The society was chartered under the Societies Act by George Hewison and other former leaders of the Communist Party of Canada. The name came from the intersection of Cecil Street and Ross Street in Toronto which was for many years the location of the Communist Party's headquarters.

The Communist Party had split as the result of a new programme adopted in 1992 which marked the abandonment of Marxism-Leninism as the party's ideology. An orthodox left minority in the Central Committee, led by Miguel Figueroa, Elizabeth Rowley and former leader William Kashtan, resisted this effort and, after being defeated at the party's 1992 convention, several members of the opposition were expelled by the Central Executive. They, in turn, sued the party and, as the result of a court settlement, the Hewison group relinquished the name Communist Party of Canada, but retained the Cecil-Ross Society and were permitted by the settlement to transfer to it roughly half of the party's assets and the rights to the party's weekly paper Canadian Tribune which ceased publication.

The Cecil-Ross Society was not a political party and was restrained by the strictures of the Societies Act only being allowed to utilize its resources for educational and research purposes rather than for party political activity.

The society attempted two publishing endeavors, the magazines New Times and Ginger, both of which were short-lived. The society also created an oral history archive by recording the memoirs of veteran Communists.

After several years, the Cecil Ross Society disbanded its central organization and divided its remaining funds amongst its local branches throughout the country. Most of these branches no longer exist though one reportedly remains in Winnipeg, Manitoba.

Items:
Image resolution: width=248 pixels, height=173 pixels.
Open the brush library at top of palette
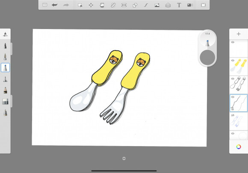(x=5, y=34)
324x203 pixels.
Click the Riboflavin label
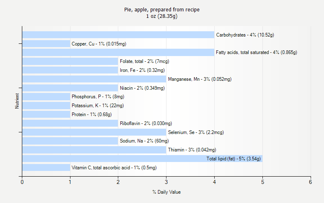click(146, 123)
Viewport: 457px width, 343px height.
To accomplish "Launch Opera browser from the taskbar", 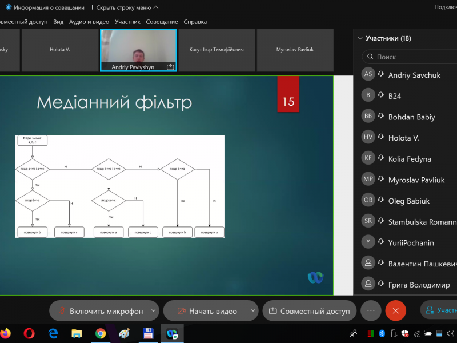I will tap(29, 333).
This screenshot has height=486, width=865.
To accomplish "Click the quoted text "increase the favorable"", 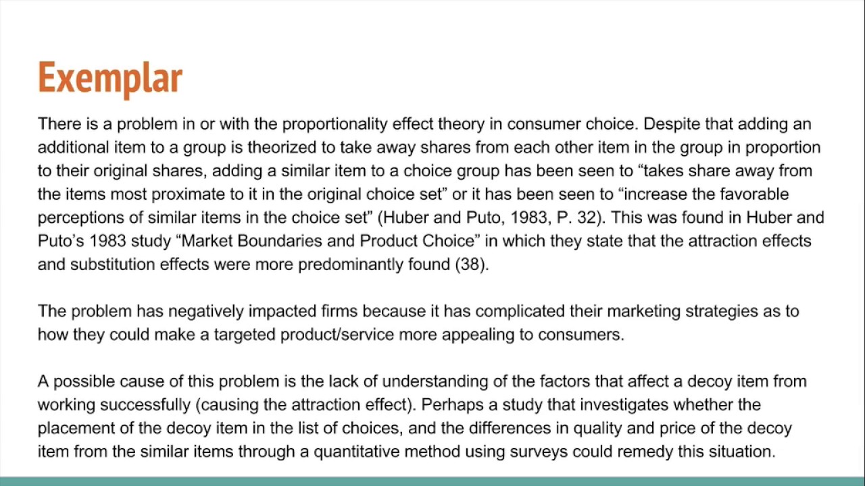I will pyautogui.click(x=705, y=194).
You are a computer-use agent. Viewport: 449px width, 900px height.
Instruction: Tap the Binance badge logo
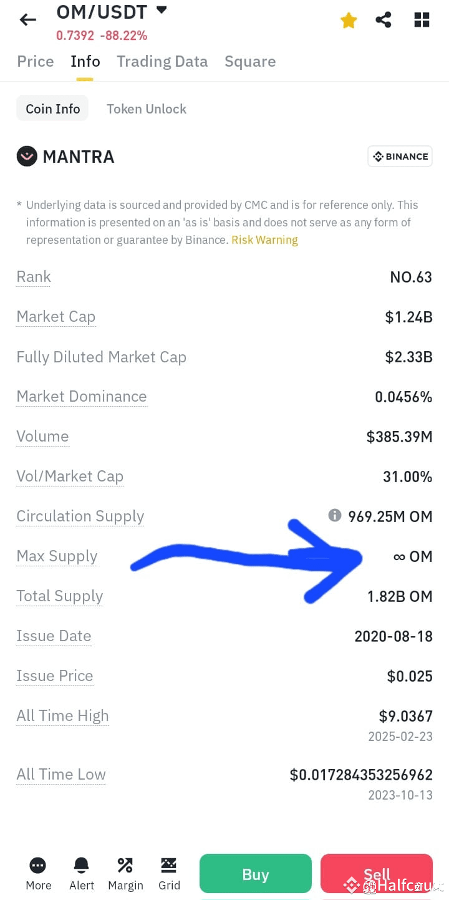pos(400,157)
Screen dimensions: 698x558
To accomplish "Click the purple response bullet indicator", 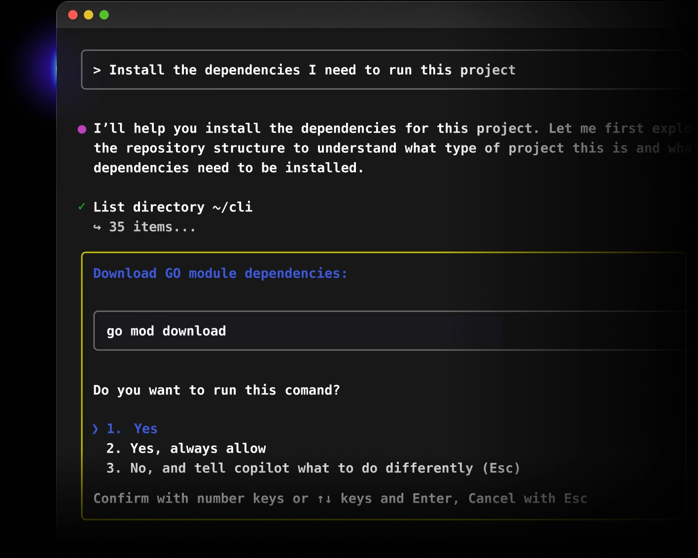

Set tasks:
1. According to the text about the Cecil-Ross Society, why was the society given that name?
2. In the records, print the lines from the one containing "You are a computer-use" through the end of the records. Leave out the pictures.

List of solutions:
1. The name came from the intersection of Cecil Street and Ross Street in Toronto. For many years, the Communist Party's headquarters stood at that location.

2.
You are a computer-use agent. Viewport: 449px width, 900px height.
Instruction: Tap the Binance badge logo
pos(400,157)
Screen dimensions: 698x558
To accomplish "Click the purple response bullet indicator", 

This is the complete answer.